Consumer prices fell on an annual basis for the third month in a row in June, new figures from the Central Statistics Office show.

The CSO said that consumer prices fell by 0.4% in June compared to a five-year low drop of 0.5% in May.

Consumer prices were 0.3% higher month-on-month, the first monthly rise since March, the CSO added.

The CSO said that housing, water, electricity, gas and other fuel prices fell by 2.3% last month mainly due to a reduction in the price of home heating oil, electricity and gas. This reduction was partially offset by higher mortgage interest repayments.

The price of clothing and footwear decreased by 5.1% due to sales, while June also saw lower prices for petrol and diesel with overall transport costs down 1.7%. 

But prices rose across a range of services, includings higher prices in restaurants and bars and higher prices in hotels.  
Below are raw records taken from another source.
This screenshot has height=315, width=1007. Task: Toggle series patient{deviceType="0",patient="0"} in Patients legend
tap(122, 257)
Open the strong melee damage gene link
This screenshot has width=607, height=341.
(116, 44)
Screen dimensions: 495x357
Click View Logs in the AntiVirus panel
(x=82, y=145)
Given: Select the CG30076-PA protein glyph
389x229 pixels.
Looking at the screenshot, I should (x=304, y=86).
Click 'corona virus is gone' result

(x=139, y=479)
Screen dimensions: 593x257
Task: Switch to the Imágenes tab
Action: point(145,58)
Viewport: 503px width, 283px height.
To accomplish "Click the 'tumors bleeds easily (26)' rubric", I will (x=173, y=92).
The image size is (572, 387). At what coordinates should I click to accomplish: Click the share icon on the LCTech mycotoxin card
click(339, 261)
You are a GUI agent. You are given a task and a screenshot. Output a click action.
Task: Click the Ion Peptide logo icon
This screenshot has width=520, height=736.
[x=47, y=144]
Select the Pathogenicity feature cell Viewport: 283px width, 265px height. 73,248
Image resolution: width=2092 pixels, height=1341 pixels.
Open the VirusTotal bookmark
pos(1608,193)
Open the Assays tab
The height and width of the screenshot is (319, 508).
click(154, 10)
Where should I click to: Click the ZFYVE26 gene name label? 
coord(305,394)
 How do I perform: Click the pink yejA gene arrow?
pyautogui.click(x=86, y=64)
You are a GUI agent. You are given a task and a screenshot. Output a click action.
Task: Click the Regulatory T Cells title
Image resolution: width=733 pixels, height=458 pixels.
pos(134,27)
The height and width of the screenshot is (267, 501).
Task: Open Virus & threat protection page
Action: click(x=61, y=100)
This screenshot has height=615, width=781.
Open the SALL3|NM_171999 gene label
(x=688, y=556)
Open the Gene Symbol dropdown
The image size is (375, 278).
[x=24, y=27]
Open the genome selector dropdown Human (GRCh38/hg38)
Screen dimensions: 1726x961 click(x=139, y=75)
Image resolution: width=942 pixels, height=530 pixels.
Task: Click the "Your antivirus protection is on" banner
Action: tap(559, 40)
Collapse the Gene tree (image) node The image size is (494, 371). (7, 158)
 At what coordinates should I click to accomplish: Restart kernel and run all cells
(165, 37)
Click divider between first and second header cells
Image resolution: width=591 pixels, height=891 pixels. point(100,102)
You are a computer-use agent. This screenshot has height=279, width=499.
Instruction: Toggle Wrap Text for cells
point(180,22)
More expensive health insurance premiums and increased childcare costs also contributed to the cost of living. 

Economist Alan McQuaid said that due to Covid-19 restrictions, unprecedented changes in household consumption patterns continued in June.

The economist said it is estimated that households, on average, were unable to consume 25.5% of the goods and services in the Consumer Price Index basket in June, the same figure as the previous month.

These goods and services included air transport, package holidays, restaurants, pubs and hotels; creches and pre-schools; hairdressers, health and beauty services; recreational and sporting activities such as cinemas and theatres; and wedding services.